[Instruções do exercício] Reproduza, sem nenhuma alteração, a passagem do texto sobre negócios jurídicos que vai de "1. Semana de" até "ou apenas uma?".

[Trecho]
Direito Civil

terça-feira, 10 de março de 2009

Declaração das vontades e interpretação dos negócios jurídicos



Tópicos:

  1. Avisos
  2. Revisão
  3. A declaração da vontade
  4. Formas de declaração da vontade
  5. Interpretação dos negócios jurídicos
  6. Reserva mental
  7. Princípios que regem a interpretação dos negócios jurídicos

Avisos

  1. Semana de provas será do dia 23 ao 27 de abr. Nossa prova será ou a primeira ou a última.
  2. Vamos pensar já na reposição da aula perdida. O professor sugeriu que emendássemos uma manhã inteira de sábado enaltecendo as seguintes vantagens: primeira, que adiantaríamos uma aula. Segunda, porque poderemos evitar chegar exatamente às 7:40, mas por volta das 8:00, e talvez não chegar ao horário normal de final da aula, 11:20. Haverá união de três turmas na ocasião. Semana que vem já deveremos estar com a decisão feita: ter duas aulas ou apenas uma?
  3. Na iminência da prova, o professor gostaria de salientar que a consulta ao Código Civil é permitida, desde que seja um Código seco. Lembrem-se também que, como dito, as questões serão elaboradas de modo a nos forçar a consulta ao Código. Ele também alerta-nos para que comecemos a acompanhar o conteúdo na bibliografia indicada. Cristiano de Farias e Pablo Pamplona são dois bons autores, que são o que alguns de nós já temos.
  4. Quinta-feira, dia 16/4, haverá revisão. Presença não obrigatória.


Revisão

Na semana passada, vimos o negócio jurídico propriamente dito. Os teóricos alemães houveram por bem separar dos atos jurídicos lícitos. Qual é a característica primordial do negócio jurídico? Autonomia de vontades. Se a questão fosse: “identifique as características que diferenciam o negócio jurídico do ato jurídico propriamente dito.” O que responder? O negócio jurídico está baseado num núcleo cuja essência é a vontade. Melhor dizendo, da autonomia das vontades das partes da relação jurídica. Quando pensamos num contrato, devemos observar o significado da palavra “co-trato”: trato entre partes; vontades que vão se unir. Esses são os parâmetros pelos quais analisaremos o negócio jurídico. A vontade negocial é um pressuposto, um pré-requisito, um antecedente necessário para que exista o negócio jurídico. Há outra questão freqüente: a vontade negocial é um pressuposto de validade do negócio jurídico. Certo ou errado? Errado. É um pressuposto da existência, não da validade.

[Dados]
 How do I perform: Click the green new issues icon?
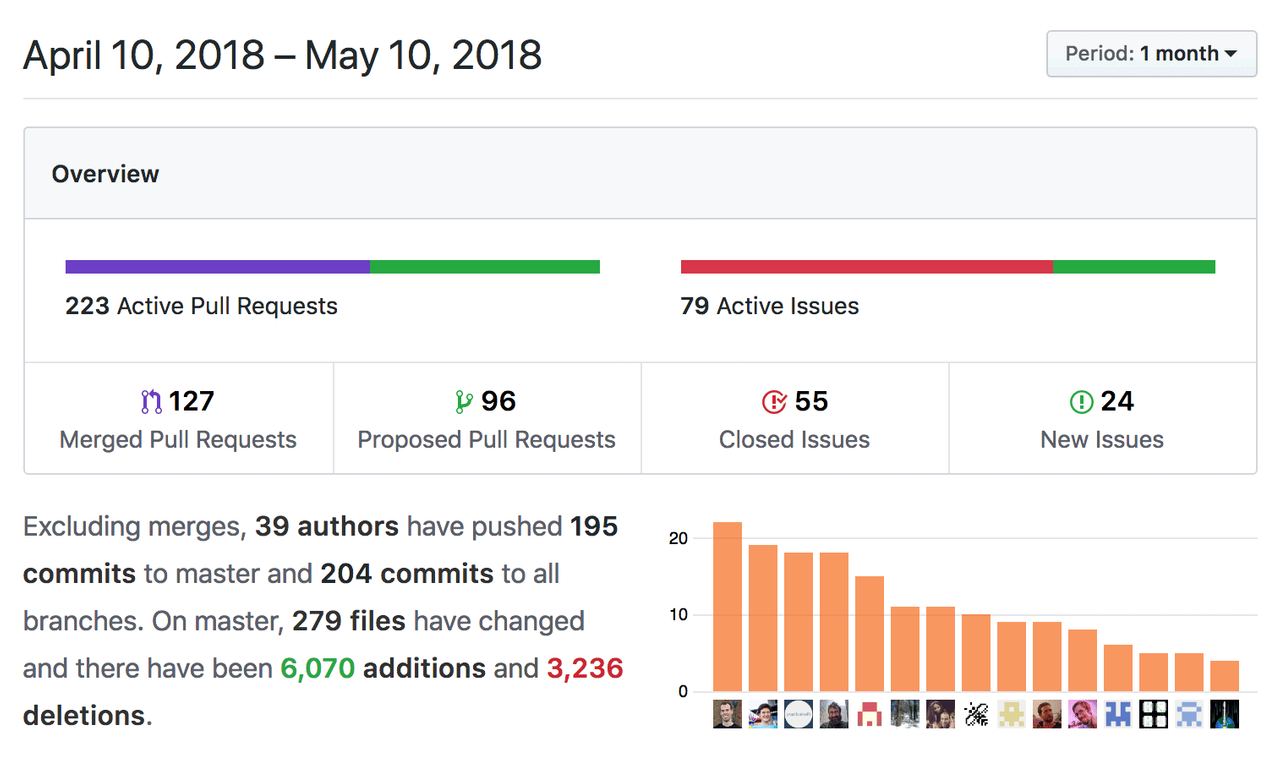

[Resposta do exercício]
1. Semana de provas será do dia 23 ao 27 de abr. Nossa prova será ou a primeira ou a última.
  2. Vamos pensar já na reposição da aula perdida. O professor sugeriu que emendássemos uma manhã inteira de sábado enaltecendo as seguintes vantagens: primeira, que adiantaríamos uma aula. Segunda, porque poderemos evitar chegar exatamente às 7:40, mas por volta das 8:00, e talvez não chegar ao horário normal de final da aula, 11:20. Haverá união de três turmas na ocasião. Semana que vem já deveremos estar com a decisão feita: ter duas aulas ou apenas uma?